È, insieme a San Sebastiano, una delle due chiese che fu abbattuta per cedere il passo al progresso e lasciare spazio al movimento stradale, sia agricolo che urbano. 

Sorgeva ai margini di Corso Garibaldi dove confluiscono via del Recinto e via Stefano Varvello.
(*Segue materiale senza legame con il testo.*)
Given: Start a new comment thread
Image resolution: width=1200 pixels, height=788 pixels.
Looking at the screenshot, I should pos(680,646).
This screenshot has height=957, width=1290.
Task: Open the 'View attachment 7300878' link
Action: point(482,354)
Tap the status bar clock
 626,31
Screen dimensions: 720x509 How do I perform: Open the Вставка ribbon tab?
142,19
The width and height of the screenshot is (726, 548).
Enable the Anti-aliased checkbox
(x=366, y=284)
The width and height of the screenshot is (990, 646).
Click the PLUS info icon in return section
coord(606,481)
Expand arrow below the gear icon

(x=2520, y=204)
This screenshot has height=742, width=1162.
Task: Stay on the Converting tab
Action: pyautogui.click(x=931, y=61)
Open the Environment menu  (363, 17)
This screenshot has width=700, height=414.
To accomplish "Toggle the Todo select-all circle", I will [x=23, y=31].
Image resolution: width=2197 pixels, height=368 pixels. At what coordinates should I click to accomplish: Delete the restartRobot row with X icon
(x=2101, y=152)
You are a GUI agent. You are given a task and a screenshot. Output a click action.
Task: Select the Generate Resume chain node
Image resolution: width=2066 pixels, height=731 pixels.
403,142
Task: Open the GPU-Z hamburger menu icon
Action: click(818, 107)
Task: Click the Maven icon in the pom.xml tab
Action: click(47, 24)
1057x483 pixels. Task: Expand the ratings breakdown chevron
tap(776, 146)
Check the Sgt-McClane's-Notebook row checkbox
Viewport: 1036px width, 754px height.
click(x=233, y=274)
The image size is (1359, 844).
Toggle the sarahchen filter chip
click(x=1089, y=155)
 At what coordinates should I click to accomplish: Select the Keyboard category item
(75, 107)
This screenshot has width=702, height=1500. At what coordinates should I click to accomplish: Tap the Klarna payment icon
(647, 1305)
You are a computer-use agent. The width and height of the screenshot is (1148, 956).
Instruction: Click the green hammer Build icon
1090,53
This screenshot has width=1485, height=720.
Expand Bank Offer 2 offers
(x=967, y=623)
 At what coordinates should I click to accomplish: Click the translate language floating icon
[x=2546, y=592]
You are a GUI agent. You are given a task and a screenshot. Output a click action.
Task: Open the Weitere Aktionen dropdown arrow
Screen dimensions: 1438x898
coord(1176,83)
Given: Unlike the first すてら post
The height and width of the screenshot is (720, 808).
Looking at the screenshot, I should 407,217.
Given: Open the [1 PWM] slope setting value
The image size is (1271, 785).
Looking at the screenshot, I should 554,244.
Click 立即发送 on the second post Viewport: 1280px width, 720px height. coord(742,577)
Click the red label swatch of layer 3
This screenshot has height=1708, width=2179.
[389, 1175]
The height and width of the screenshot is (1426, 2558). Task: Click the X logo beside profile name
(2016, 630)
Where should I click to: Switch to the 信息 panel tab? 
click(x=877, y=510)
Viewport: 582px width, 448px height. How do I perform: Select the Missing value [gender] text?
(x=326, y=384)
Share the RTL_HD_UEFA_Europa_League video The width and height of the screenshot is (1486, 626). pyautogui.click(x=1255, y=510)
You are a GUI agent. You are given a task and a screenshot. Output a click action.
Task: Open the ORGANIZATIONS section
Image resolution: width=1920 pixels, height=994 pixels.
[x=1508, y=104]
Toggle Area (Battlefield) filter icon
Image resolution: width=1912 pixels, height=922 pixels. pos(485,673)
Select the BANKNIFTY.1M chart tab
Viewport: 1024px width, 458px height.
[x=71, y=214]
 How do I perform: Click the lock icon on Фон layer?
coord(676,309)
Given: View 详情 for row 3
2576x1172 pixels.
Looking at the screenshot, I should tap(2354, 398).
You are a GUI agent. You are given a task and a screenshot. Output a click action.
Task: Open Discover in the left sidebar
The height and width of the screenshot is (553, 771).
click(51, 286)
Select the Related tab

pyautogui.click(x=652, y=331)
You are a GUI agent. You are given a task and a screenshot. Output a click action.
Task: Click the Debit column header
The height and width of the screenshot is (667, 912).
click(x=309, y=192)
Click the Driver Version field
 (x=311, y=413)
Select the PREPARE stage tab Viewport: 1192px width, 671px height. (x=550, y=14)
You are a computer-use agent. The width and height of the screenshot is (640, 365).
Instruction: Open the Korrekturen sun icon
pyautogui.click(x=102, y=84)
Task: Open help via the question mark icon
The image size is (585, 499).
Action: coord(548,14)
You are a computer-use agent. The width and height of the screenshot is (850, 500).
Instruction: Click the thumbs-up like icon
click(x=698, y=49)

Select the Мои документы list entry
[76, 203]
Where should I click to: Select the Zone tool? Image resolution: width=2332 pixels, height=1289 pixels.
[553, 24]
Come dice il nome, il Santo a cui era dedicata è stato un frate domenicano morto martire il 6 aprile del 1252 sulla strada che conduce da Como a Milano. 

Nato a Verona sul finire del XII secolo in una famiglia eretica, fin da piccolo si mise contro i suoi genitori per la fede che stava maturando in lui. Entrò nell’Ordine Domenicano e fu grande predicatore contro gli eretici e nel 1251 fu nominato inquisitore per le città di Como e Milano.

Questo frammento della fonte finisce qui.